Catarina Teles Neto, Sónia Almeida, Marta Valentim, Ana Gameiro, Margarida Cabrita
Introdução
A Doença de Graves tem etiologia auto-imune e é responsável por 60-80% dos casos de hipertiroidismo.
O fígado é o principal responsável pelo metabolismo tiroideu e a disfunção hepática associada ao hipertiroidismo não está completamente esclarecida. A manifestação hepática mais comum da doença tiroideia é uma elevação modesta das transaminases sendo a icterícia colestática uma manifestação rara.
Caso clínico
Mulher de 54 anos com história de de Doença de Graves, fibrilhação auricular e acidente vascular cerebral isquémico, trazida ao serviço de urgência por icterícia, diarreia, anorexia e perda ponderal com três semanas de evolução.
À observação normotensa, taquicardica, polipneica com SpO2 95% e apirética; apresentava exoftalmia bilateral, escleróticas e pele ictéricas e bócio palpável; sem ingurgitamento jugular ou refluxo hepato-jugular.
Analiticamente anemia normocítica normocrómica (hemoglobina 9.4g/dL), hiperbilirrubinémia conjugada - bilirrubina total 18,9mg/dL e bilirrubina directa 14.3mg/dL - sem citólise hepática e com padrão colestático (fosfatase alcalina 211U/L e gama-GT 211U/L); INR 2.04 sob varfarina, péptido natriurético B elevado - 821pg/mL e TSH 0.0µUl/mL e FT4 4.81ng/dl.

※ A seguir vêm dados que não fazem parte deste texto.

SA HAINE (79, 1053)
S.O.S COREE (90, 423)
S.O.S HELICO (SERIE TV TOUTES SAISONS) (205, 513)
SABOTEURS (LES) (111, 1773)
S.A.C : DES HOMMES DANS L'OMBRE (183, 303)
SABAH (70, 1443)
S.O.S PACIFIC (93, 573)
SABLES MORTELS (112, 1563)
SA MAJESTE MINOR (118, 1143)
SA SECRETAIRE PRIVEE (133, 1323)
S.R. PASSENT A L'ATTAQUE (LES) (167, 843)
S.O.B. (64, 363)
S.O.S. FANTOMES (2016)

A doente foi internada por tirotoxicose e icterícia não esclarecida. Iniciou propiltiouracil, propranolol e corticoterapia.
O screening viral e auto-imune hepático foram negativos. A ferritina, o cobre sérico, a ceruloplasmina e a haptoglobina estavam normais.
O ecocardiograma não tinha alterações relevantes. A colangiopancreatografia por ressonância magnética mostrou fígado globoso e heterogéneo, sem dilatação das vias biliares; proeminência do calibre das veias supra-hepáticas provavelmente associado a componente de sobrecarga cardíaca. A biópsia hepática mostrou sinais de esteatose.
Com a progressiva normalização da função tiroideia houve melhoria clínica e regressão da hiperbilirrubinémia.
Discussão
A fibrilhação auricular e a insuficiência cardíaca de alto débito são manifestações clínicas conhecidas da tirotoxicose. A icterícia neste caso poderia ter um componente cardíaco, contudo, a hepatopatia congestiva caracteriza-se geralmente por hiperbilirrubinémia não conjugada e moderada, à excepção dos casos de hepatite isquémica para a qual a nossa doente não preenche critérios.
Foram excluídas outras causas de lesão hepática como auto-imunes, infecciosas, neoplásicas ou tóxicas através de parâmetros laboratoriais, imagiológicos e histológicos. Tendo em conta a franca melhoria clínica e analítica aquando da normalização da função tiroideia é possível assumir que estamos perante um caso raro de icterícia colestática severa de causa tiroideia.
A icterícia causada por hipertiroidismo per se é muito rara e o excesso de tiroxina parece ser responsável por lesão directa aos hepatócitos. Perante um doente com uma icterícia de causa desconhecida há que excluir tirotoxicose como causa primária.